Produce as output only the lines below starting at the line with "styczeń 2008 (187, 2018)" and continuing through the line with "lipiec 2002 (184, 2294)", each one exactly as written.

++++

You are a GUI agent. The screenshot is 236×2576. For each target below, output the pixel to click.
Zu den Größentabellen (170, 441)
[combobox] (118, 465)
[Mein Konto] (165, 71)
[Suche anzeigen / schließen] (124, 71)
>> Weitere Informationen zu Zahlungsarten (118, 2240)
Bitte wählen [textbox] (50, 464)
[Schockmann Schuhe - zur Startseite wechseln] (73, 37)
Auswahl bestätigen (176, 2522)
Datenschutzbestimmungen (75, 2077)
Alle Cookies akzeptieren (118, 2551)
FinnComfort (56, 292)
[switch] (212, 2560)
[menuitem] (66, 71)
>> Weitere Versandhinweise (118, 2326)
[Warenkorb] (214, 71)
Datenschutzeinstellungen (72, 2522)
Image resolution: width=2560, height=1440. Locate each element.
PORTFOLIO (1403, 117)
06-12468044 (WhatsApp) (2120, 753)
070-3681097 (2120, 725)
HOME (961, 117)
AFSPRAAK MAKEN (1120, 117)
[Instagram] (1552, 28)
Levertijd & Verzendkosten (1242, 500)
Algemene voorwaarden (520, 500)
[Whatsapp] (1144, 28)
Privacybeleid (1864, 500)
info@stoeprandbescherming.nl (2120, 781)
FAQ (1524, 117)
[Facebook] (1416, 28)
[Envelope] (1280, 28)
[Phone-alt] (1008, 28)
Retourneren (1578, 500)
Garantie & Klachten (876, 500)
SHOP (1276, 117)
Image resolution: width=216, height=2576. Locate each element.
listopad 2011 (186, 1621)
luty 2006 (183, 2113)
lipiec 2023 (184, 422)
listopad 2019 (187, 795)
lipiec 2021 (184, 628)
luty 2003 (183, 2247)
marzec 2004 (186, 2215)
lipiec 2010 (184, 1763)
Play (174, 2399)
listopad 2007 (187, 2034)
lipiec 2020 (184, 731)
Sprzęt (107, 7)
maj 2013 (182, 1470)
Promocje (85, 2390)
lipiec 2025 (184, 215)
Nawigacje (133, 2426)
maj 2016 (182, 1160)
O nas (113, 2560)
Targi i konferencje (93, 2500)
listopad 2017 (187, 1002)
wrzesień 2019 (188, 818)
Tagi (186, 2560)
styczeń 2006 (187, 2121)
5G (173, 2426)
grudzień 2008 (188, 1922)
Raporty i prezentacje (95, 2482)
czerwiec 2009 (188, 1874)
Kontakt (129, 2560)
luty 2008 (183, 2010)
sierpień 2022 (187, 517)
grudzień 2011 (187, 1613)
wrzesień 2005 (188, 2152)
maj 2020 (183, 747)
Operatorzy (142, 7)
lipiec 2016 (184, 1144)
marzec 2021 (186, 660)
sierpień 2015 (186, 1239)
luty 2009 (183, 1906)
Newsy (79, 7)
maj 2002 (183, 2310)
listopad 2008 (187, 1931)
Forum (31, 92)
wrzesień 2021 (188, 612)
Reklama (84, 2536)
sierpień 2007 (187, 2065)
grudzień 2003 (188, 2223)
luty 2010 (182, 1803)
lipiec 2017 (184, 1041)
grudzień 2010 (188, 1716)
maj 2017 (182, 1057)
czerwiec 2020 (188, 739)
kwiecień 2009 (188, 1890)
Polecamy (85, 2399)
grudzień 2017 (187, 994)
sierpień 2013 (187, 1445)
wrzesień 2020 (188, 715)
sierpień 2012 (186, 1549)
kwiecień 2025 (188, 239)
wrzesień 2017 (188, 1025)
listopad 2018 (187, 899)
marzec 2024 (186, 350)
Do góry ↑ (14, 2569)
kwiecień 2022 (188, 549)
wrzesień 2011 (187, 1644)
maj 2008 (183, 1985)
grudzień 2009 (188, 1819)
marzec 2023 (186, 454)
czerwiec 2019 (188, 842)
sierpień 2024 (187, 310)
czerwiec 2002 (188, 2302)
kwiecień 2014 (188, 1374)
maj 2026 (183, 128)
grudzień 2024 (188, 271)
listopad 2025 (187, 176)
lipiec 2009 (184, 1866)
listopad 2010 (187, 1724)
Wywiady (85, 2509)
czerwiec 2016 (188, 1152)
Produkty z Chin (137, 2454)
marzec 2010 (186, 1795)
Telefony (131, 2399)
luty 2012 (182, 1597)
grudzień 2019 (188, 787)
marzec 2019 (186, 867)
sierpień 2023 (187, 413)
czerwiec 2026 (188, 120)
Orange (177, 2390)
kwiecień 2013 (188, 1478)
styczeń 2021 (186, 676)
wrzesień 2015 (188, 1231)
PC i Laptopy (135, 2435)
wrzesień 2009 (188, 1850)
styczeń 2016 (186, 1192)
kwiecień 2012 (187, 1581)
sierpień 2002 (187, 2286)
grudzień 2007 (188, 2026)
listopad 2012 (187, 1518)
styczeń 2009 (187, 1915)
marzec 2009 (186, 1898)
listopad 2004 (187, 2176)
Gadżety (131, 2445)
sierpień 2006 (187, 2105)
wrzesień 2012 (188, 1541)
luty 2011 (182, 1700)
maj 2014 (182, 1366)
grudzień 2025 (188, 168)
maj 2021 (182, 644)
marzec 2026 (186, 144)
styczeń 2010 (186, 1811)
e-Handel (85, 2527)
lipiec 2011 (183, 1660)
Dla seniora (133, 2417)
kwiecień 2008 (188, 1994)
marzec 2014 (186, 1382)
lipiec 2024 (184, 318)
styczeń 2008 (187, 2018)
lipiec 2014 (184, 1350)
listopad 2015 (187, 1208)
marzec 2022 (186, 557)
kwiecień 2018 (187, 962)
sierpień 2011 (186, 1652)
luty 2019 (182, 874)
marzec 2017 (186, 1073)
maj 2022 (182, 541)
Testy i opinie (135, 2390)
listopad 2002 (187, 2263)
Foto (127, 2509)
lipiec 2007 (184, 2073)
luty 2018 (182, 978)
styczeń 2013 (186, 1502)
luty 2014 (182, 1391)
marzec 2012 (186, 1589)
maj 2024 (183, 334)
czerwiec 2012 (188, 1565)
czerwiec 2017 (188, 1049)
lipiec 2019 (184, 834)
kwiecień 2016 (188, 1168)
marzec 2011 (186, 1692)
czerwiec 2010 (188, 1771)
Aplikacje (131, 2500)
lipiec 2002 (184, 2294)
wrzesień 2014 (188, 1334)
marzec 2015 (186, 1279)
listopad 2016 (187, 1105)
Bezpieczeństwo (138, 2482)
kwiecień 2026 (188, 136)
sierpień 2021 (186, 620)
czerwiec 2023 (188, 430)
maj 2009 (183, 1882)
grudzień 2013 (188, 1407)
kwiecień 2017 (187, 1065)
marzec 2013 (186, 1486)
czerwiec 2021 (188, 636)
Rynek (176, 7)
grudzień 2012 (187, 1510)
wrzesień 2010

++++

## [RESPONSE]
styczeń 2008 (187, 2018)
lipiec 2014 (184, 1350)
listopad 2015 (187, 1208)
marzec 2022 (186, 557)
kwiecień 2018 (187, 962)
sierpień 2011 (186, 1652)
luty 2019 (182, 874)
marzec 2017 (186, 1073)
maj 2022 (182, 541)
Testy i opinie (135, 2390)
listopad 2002 (187, 2263)
Foto (127, 2509)
lipiec 2007 (184, 2073)
luty 2018 (182, 978)
styczeń 2013 (186, 1502)
luty 2014 (182, 1391)
marzec 2012 (186, 1589)
maj 2024 (183, 334)
czerwiec 2012 (188, 1565)
czerwiec 2017 (188, 1049)
lipiec 2019 (184, 834)
kwiecień 2016 (188, 1168)
marzec 2011 (186, 1692)
czerwiec 2010 (188, 1771)
Aplikacje (131, 2500)
lipiec 2002 (184, 2294)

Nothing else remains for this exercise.